EXERCISE OBJECTIVE
Convert every line of all the items below into a JSON list of strings, one string per line, leaving out blank lines.

RECORDS SUPPLIED
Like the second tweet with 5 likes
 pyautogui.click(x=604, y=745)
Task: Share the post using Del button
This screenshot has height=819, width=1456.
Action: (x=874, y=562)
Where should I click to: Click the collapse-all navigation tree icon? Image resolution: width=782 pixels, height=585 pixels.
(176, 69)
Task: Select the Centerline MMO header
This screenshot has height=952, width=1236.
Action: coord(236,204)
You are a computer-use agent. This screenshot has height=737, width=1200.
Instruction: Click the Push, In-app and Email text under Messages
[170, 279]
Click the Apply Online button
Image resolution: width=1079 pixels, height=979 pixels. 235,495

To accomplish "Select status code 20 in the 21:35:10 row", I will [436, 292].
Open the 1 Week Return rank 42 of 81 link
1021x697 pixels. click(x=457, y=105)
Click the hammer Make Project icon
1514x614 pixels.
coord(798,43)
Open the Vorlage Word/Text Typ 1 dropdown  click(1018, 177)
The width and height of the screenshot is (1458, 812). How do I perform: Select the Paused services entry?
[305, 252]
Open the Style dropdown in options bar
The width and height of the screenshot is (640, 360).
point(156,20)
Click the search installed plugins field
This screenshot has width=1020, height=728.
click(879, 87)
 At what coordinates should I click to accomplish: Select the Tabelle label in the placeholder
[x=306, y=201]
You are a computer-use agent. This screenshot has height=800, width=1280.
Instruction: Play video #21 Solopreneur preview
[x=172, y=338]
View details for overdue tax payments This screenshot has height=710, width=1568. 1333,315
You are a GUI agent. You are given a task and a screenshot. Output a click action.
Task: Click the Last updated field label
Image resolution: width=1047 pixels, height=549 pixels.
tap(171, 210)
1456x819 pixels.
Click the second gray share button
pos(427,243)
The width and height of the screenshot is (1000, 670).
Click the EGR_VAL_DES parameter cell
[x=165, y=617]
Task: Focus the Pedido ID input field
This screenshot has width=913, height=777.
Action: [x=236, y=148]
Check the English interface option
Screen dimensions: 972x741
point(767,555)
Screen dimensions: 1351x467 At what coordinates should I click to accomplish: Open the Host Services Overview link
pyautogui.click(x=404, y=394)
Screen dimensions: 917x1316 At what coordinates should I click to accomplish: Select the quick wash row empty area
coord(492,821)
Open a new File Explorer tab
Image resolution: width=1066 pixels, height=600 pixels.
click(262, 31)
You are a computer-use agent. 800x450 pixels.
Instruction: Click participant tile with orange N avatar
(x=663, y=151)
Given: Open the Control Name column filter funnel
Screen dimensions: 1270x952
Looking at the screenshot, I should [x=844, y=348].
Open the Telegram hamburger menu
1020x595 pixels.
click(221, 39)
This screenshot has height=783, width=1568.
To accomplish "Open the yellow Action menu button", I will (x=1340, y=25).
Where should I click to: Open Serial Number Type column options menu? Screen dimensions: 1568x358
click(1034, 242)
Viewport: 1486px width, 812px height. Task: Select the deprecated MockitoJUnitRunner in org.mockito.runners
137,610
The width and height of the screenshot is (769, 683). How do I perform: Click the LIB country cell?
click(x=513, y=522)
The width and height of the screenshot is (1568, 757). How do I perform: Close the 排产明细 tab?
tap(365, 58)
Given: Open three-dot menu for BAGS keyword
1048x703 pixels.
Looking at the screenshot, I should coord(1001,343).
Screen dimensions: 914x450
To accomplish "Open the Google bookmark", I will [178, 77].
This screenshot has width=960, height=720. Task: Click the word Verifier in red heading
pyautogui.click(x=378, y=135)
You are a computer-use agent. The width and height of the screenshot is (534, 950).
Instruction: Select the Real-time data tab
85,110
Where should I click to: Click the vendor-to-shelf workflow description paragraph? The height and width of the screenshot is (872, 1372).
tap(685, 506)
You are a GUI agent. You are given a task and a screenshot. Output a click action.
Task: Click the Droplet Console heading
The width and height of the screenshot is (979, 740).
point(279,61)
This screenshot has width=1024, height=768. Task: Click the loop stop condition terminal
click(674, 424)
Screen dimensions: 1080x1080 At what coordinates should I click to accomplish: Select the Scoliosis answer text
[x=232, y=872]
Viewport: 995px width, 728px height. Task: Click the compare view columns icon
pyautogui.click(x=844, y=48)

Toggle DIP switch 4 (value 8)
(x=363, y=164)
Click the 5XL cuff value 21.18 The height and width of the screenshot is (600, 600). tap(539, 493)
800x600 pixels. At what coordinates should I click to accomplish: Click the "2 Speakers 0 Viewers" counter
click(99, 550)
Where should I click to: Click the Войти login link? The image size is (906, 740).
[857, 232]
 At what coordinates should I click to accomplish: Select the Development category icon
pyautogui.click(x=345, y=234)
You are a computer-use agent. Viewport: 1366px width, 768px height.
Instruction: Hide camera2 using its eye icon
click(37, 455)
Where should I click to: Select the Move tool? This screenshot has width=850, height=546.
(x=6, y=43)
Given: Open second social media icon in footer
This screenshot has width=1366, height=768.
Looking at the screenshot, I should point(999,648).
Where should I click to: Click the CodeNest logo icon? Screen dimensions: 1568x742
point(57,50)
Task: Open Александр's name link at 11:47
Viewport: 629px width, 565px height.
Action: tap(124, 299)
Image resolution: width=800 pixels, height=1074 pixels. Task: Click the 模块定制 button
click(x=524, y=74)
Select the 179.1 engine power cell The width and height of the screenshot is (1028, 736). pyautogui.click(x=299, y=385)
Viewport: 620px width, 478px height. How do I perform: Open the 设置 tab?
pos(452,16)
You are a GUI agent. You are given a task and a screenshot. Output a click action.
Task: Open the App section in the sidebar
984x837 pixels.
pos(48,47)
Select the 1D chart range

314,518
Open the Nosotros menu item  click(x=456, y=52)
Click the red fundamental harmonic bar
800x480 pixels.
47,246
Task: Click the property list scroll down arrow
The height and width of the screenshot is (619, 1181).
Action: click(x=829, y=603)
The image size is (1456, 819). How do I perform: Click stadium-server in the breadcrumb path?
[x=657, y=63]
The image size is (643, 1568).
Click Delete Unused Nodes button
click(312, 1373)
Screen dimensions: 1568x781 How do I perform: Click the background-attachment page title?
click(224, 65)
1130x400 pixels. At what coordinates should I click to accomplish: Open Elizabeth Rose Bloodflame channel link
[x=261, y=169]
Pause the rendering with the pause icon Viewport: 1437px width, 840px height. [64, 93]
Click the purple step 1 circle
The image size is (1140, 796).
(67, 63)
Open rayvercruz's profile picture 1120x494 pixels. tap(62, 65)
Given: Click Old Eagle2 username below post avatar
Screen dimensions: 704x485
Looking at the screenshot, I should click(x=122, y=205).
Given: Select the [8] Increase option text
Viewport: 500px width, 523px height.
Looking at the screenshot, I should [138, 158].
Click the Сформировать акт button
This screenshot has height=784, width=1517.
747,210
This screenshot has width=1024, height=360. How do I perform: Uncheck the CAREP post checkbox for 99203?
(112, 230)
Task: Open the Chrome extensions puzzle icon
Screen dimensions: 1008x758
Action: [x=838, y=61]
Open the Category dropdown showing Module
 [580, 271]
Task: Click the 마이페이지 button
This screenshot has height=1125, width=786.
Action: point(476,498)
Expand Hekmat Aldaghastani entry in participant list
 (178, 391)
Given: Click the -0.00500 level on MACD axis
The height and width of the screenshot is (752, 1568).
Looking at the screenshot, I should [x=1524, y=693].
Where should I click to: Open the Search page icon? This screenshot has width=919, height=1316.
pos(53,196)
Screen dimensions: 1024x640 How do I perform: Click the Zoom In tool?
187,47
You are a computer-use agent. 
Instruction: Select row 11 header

RESPONSE
[
  "Like the second tweet with 5 likes",
  " pyautogui.click(x=604, y=745)",
  "Task: Share the post using Del button",
  "This screenshot has height=819, width=1456.",
  "Action: (x=874, y=562)",
  "Where should I click to: Click the collapse-all navigation tree icon? Image resolution: width=782 pixels, height=585 pixels.",
  "(176, 69)",
  "Task: Select the Centerline MMO header",
  "This screenshot has height=952, width=1236.",
  "Action: coord(236,204)",
  "You are a computer-use agent. This screenshot has height=737, width=1200.",
  "Instruction: Click the Push, In-app and Email text under Messages",
  "[170, 279]",
  "Click the Apply Online button",
  "Image resolution: width=1079 pixels, height=979 pixels. 235,495",
  "To accomplish \"Select status code 20 in the 21:35:10 row\", I will [436, 292].",
  "Open the 1 Week Return rank 42 of 81 link",
  "1021x697 pixels. click(x=457, y=105)",
  "Click the hammer Make Project icon",
  "1514x614 pixels.",
  "coord(798,43)",
  "Open the Vorlage Word/Text Typ 1 dropdown  click(1018, 177)",
  "The width and height of the screenshot is (1458, 812). How do I perform: Select the Paused services entry?",
  "[305, 252]",
  "Open the Style dropdown in options bar",
  "The width and height of the screenshot is (640, 360).",
  "point(156,20)",
  "Click the search installed plugins field",
  "This screenshot has width=1020, height=728.",
  "click(879, 87)",
  " At what coordinates should I click to accomplish: Select the Tabelle label in the placeholder",
  "[x=306, y=201]",
  "You are a computer-use agent. This screenshot has height=800, width=1280.",
  "Instruction: Play video #21 Solopreneur preview",
  "[x=172, y=338]",
  "View details for overdue tax payments This screenshot has height=710, width=1568. 1333,315",
  "You are a GUI agent. You are given a task and a screenshot. Output a click action.",
  "Task: Click the Last updated field label",
  "Image resolution: width=1047 pixels, height=549 pixels.",
  "tap(171, 210)",
  "1456x819 pixels.",
  "Click the second gray share button",
  "pos(427,243)",
  "The width and height of the screenshot is (1000, 670).",
  "Click the EGR_VAL_DES parameter cell",
  "[x=165, y=617]",
  "Task: Focus the Pedido ID input field",
  "This screenshot has width=913, height=777.",
  "Action: [x=236, y=148]",
  "Check the English interface option",
  "Screen dimensions: 972x741",
  "point(767,555)",
  "Screen dimensions: 1351x467 At what coordinates should I click to accomplish: Open the Host Services Overview link",
  "pyautogui.click(x=404, y=394)",
  "Screen dimensions: 917x1316 At what coordinates should I click to accomplish: Select the quick wash row empty area",
  "coord(492,821)",
  "Open a new File Explorer tab",
  "Image resolution: width=1066 pixels, height=600 pixels.",
  "click(262, 31)",
  "You are a computer-use agent. 800x450 pixels.",
  "Instruction: Click participant tile with orange N avatar",
  "(x=663, y=151)",
  "Given: Open the Control Name column filter funnel",
  "Screen dimensions: 1270x952",
  "Looking at the screenshot, I should [x=844, y=348].",
  "Open the Telegram hamburger menu",
  "1020x595 pixels.",
  "click(221, 39)",
  "This screenshot has height=783, width=1568.",
  "To accomplish \"Open the yellow Action menu button\", I will (x=1340, y=25).",
  "Where should I click to: Open Serial Number Type column options menu? Screen dimensions: 1568x358",
  "click(1034, 242)",
  "Viewport: 1486px width, 812px height. Task: Select the deprecated MockitoJUnitRunner in org.mockito.runners",
  "137,610",
  "The width and height of the screenshot is (769, 683). How do I perform: Click the LIB country cell?",
  "click(x=513, y=522)",
  "The width and height of the screenshot is (1568, 757). How do I perform: Close the 排产明细 tab?",
  "tap(365, 58)",
  "Given: Open three-dot menu for BAGS keyword",
  "1048x703 pixels.",
  "Looking at the screenshot, I should coord(1001,343).",
  "Screen dimensions: 914x450",
  "To accomplish \"Open the Google bookmark\", I will [178, 77].",
  "This screenshot has width=960, height=720. Task: Click the word Verifier in red heading",
  "pyautogui.click(x=378, y=135)",
  "You are a computer-use agent. The width and height of the screenshot is (534, 950).",
  "Instruction: Select the Real-time data tab",
  "85,110",
  "Where should I click to: Click the vendor-to-shelf workflow description paragraph? The height and width of the screenshot is (872, 1372).",
  "tap(685, 506)",
  "You are a GUI agent. You are given a task and a screenshot. Output a click action.",
  "Task: Click the Droplet Console heading",
  "The width and height of the screenshot is (979, 740).",
  "point(279,61)",
  "This screenshot has width=1024, height=768. Task: Click the loop stop condition terminal",
  "click(674, 424)",
  "Screen dimensions: 1080x1080 At what coordinates should I click to accomplish: Select the Scoliosis answer text",
  "[x=232, y=872]",
  "Viewport: 995px width, 728px height. Task: Click the compare view columns icon",
  "pyautogui.click(x=844, y=48)",
  "Toggle DIP switch 4 (value 8)",
  "(x=363, y=164)",
  "Click the 5XL cuff value 21.18 The height and width of the screenshot is (600, 600). tap(539, 493)",
  "800x600 pixels. At what coordinates should I click to accomplish: Click the \"2 Speakers 0 Viewers\" counter",
  "click(99, 550)",
  "Where should I click to: Click the Войти login link? The image size is (906, 740).",
  "[857, 232]",
  " At what coordinates should I click to accomplish: Select the Development category icon",
  "pyautogui.click(x=345, y=234)",
  "You are a computer-use agent. Viewport: 1366px width, 768px height.",
  "Instruction: Hide camera2 using its eye icon",
  "click(37, 455)",
  "Where should I click to: Select the Move tool? This screenshot has width=850, height=546.",
  "(x=6, y=43)",
  "Given: Open second social media icon in footer",
  "This screenshot has width=1366, height=768.",
  "Looking at the screenshot, I should point(999,648).",
  "Where should I click to: Click the CodeNest logo icon? Screen dimensions: 1568x742",
  "point(57,50)",
  "Task: Open Александр's name link at 11:47",
  "Viewport: 629px width, 565px height.",
  "Action: tap(124, 299)",
  "Image resolution: width=800 pixels, height=1074 pixels. Task: Click the 模块定制 button",
  "click(x=524, y=74)",
  "Select the 179.1 engine power cell The width and height of the screenshot is (1028, 736). pyautogui.click(x=299, y=385)",
  "Viewport: 620px width, 478px height. How do I perform: Open the 设置 tab?",
  "pos(452,16)",
  "You are a GUI agent. You are given a task and a screenshot. Output a click action.",
  "Task: Open the App section in the sidebar",
  "984x837 pixels.",
  "pos(48,47)",
  "Select the 1D chart range",
  "314,518",
  "Open the Nosotros menu item  click(x=456, y=52)",
  "Click the red fundamental harmonic bar",
  "800x480 pixels.",
  "47,246",
  "Task: Click the property list scroll down arrow",
  "The height and width of the screenshot is (619, 1181).",
  "Action: click(x=829, y=603)",
  "The image size is (1456, 819). How do I perform: Click stadium-server in the breadcrumb path?",
  "[x=657, y=63]",
  "The image size is (643, 1568).",
  "Click Delete Unused Nodes button",
  "click(312, 1373)",
  "Screen dimensions: 1568x781 How do I perform: Click the background-attachment page title?",
  "click(224, 65)",
  "1130x400 pixels. At what coordinates should I click to accomplish: Open Elizabeth Rose Bloodflame channel link",
  "[x=261, y=169]",
  "Pause the rendering with the pause icon Viewport: 1437px width, 840px height. [64, 93]",
  "Click the purple step 1 circle",
  "The image size is (1140, 796).",
  "(67, 63)",
  "Open rayvercruz's profile picture 1120x494 pixels. tap(62, 65)",
  "Given: Click Old Eagle2 username below post avatar",
  "Screen dimensions: 704x485",
  "Looking at the screenshot, I should click(x=122, y=205).",
  "Given: Select the [8] Increase option text",
  "Viewport: 500px width, 523px height.",
  "Looking at the screenshot, I should [138, 158].",
  "Click the Сформировать акт button",
  "This screenshot has height=784, width=1517.",
  "747,210",
  "This screenshot has width=1024, height=360. How do I perform: Uncheck the CAREP post checkbox for 99203?",
  "(112, 230)",
  "Task: Open the Chrome extensions puzzle icon",
  "Screen dimensions: 1008x758",
  "Action: [x=838, y=61]",
  "Open the Category dropdown showing Module",
  " [580, 271]",
  "Task: Click the 마이페이지 button",
  "This screenshot has height=1125, width=786.",
  "Action: point(476,498)",
  "Expand Hekmat Aldaghastani entry in participant list",
  " (178, 391)",
  "Given: Click the -0.00500 level on MACD axis",
  "The height and width of the screenshot is (752, 1568).",
  "Looking at the screenshot, I should [x=1524, y=693].",
  "Where should I click to: Open the Search page icon? This screenshot has width=919, height=1316.",
  "pos(53,196)",
  "Screen dimensions: 1024x640 How do I perform: Click the Zoom In tool?",
  "187,47",
  "You are a computer-use agent. ",
  "Instruction: Select row 11 header"
]